Existing county employees will also receive wage adjustments, depending on their experience.
“We understand that compression is an issue,” Crawley said. “We have to acknowledge and make adjustments for those tenured employees.”
The minimum wage adjustment applies initially to about 1,400 county employees that are part of 14 agencies under the Board of Commissioners. Once approved by the board and approved by union bargaining units, the wage changes could go into effect as early as Sept. 9.
The full group of 6,500 Franklin County employees are slated to receive the adjustments in next year’s budget.
“We’ll be bringing them along later on,” Crawley said.
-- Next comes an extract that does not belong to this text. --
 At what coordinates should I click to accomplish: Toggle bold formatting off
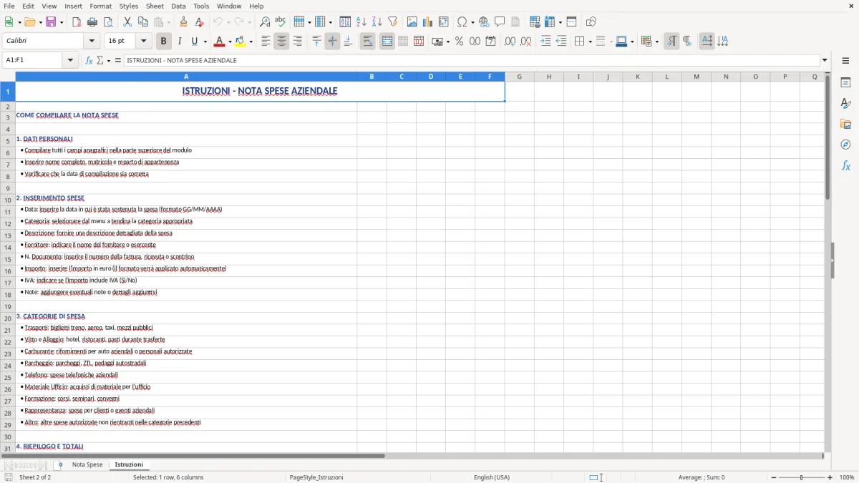(163, 41)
In addition, a new workforce development program modeled after the Building Futures programs and Driving Futures program that prepare people for jobs in construction and truck driving is set to launch soon.
“If we’re creating pipelines for the construction trades or for CDL drivers, why wouldn’t we do the same for our own organization?” We wanted to provide pathways to secure jobs right here in the county.”
The County Futures will launch with 100 people who will be hired and then paid to receive several weeks of training before starting their roles. The Columbus Urban League is helping with the initiative. The county previously approved $734,000 to fund the initiative.
Crawley said she wants county jobs — from custodians to landscapers to kennel attendants — to be a pathway to sustainability for residents.
“We’re really targeting people who may have had a past history with the criminal justice system or been justice-involved,” Crawley said.
Crawley said the Building Futures and Driving Futures programs have been successful in the past because employees are “provided with barrier removal services.”
That means helping them with childcare costs, bus passes, rent and utility assistance and more.
For example, there are slots available for County Futures participants in the new Franklin County Rise childcare scholarship program.
“People want to and deserve to be paid but there’s also other services helping them be successful,” Crawley said.